We released Text Analyzer a little less than a year ago. Since then, we’ve made any number of adjustments to it based on your feedback (improving the recommendations, adding search filters, My List and MyJSTOR integration, etc.), and meanwhile its usage has grown along with our belief that this new way to search holds great promise. One of the reasons people tell us they come to Text Analyzer is that it helps to find related content in unfamiliar disciplines or subject areas. In doing so, it breaks them out of the disciplinary or citation-based siloes that they’d been working in, and we feel this is critical for multidisciplinary work and for scholarship more generally.
Today, I’m pleased to announce a new, experimental feature for Text Analyzer that hopefully will help to break people out of a different kind of silo, one based on language. You can now upload or point Text Analyzer at a document in any of a dozen languages, and it will help you to find related English-language content. This means that if you’re a researcher whose first language isn’t English, you can search with material in your native language. You’ll still have to translate or read the English-language results, but hopefully this makes it easier and more natural to find the right articles and chapters for you to read.
Currently, this experimental feature works for the following languages: English (but you knew that already), Arabic, (simplified) Chinese, Dutch, French, German, Hebrew, Italian, Japanese, Korean, Polish, Portuguese, Russian, Spanish and Turkish.
Anyone who has used Google Translate will know that algorithmic translation can be a tricky game. Sometimes, it’s good enough to give you the gist of a text, but sometimes it stumbles and just produces gibberish. That’s why we think the approach we’ve taken is an interesting and potentially promising one.
Text Analyzer, you may recall, works using a topic model. Each topic is composed of a cluster of terms – if enough of those terms are found in a text, then it’s more likely that that topic is being discussed. What we’ve done is to create topic models in multiple languages, and link them at the high level-topic. We’ll post the technical details of this in a future blog post, but what this means is that when you upload a document in Russian, Text Analyzer uses its Russian topic model to figure out what the text is about (in Russian). Each topic inferred in a native language is associated with the corresponding topic in the English topic model which are then used by Text Analyzer to do what it’s done since it launched – find articles and chapters in JSTOR that are about the same topics.
The practical upshot of this is, we think, pretty exciting: cross-language content discovery, while avoiding both the expense of manual translation and the robotic inaccuracy of algorithmic translation.

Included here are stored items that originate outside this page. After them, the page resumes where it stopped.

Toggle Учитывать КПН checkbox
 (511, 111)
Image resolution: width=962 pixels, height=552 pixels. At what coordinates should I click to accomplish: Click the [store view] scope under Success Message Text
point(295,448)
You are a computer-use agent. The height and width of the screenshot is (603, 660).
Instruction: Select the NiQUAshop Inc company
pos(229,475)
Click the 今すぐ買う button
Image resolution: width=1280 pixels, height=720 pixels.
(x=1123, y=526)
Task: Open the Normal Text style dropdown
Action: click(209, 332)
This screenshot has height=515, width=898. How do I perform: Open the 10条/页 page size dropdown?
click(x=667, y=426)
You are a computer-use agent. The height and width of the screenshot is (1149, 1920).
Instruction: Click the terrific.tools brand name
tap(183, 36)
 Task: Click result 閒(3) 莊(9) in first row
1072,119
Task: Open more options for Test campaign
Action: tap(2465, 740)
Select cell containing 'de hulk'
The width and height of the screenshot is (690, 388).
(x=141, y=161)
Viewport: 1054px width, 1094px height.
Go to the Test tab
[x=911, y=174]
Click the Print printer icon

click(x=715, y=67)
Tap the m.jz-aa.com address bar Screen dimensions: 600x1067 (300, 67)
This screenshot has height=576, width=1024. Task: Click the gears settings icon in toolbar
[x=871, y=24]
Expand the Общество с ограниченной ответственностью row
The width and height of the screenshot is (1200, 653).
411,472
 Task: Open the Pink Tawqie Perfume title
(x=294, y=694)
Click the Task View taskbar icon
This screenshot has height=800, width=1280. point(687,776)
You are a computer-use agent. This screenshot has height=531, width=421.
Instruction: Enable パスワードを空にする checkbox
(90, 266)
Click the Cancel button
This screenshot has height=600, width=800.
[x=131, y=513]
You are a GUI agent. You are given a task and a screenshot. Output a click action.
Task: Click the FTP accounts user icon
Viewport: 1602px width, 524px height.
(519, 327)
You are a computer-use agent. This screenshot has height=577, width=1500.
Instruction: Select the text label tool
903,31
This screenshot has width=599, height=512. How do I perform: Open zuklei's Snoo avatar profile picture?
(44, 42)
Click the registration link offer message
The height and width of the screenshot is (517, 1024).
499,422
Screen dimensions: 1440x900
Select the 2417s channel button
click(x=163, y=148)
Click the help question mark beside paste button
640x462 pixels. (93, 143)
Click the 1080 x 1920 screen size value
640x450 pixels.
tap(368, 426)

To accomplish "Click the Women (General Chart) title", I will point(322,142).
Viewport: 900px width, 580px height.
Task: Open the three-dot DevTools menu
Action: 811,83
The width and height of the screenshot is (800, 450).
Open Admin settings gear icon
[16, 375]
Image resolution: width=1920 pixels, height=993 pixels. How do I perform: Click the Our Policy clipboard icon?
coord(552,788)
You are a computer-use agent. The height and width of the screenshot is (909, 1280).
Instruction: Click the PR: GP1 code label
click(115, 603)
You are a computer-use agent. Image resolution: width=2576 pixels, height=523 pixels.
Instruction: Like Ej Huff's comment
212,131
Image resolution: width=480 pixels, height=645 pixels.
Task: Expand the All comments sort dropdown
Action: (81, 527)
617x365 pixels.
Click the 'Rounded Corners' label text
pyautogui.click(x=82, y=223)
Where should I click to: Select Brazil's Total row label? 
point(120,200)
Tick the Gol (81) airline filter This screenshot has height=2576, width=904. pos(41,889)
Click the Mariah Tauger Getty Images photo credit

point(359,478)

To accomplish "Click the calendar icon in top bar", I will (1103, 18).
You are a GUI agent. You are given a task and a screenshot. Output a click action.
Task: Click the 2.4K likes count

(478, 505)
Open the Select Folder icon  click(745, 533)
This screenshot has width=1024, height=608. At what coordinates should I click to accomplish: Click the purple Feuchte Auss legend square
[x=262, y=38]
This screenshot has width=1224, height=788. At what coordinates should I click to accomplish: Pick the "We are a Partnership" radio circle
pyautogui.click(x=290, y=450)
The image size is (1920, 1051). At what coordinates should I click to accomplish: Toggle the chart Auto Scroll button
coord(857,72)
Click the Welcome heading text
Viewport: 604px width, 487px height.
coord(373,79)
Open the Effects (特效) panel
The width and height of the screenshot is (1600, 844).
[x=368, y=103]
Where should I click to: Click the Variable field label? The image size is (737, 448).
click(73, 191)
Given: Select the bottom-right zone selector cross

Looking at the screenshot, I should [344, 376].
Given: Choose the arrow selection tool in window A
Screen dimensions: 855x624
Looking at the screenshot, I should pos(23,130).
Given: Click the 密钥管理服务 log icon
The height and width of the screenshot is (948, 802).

I should signal that this translational feature is still very much experimental! First, at this point it currently only works in one direction – from these languages to English. JSTOR is primarily an English-language database, but it does have many documents in other languages. Ideally, this functionality would help English-speakers find those as well, but that is not yet developed. Second, at this point Text Analyzer only identifies a single language per uploaded document – we hope to be able to handle documents with multiple languages in the future. Last and most importantly, the non-English topic models are still in their early stages of development (in fact, if you’re a digital humanities practitioner interested in helping us developing one of our language-specific topic models, we’d love to hear from you!
We’ll keep working on all these things. In the meantime, I hope you’ll give this new feature a try and let us know what you think! You may not be a polyglot, but now with Text Analyzer, you can research like one.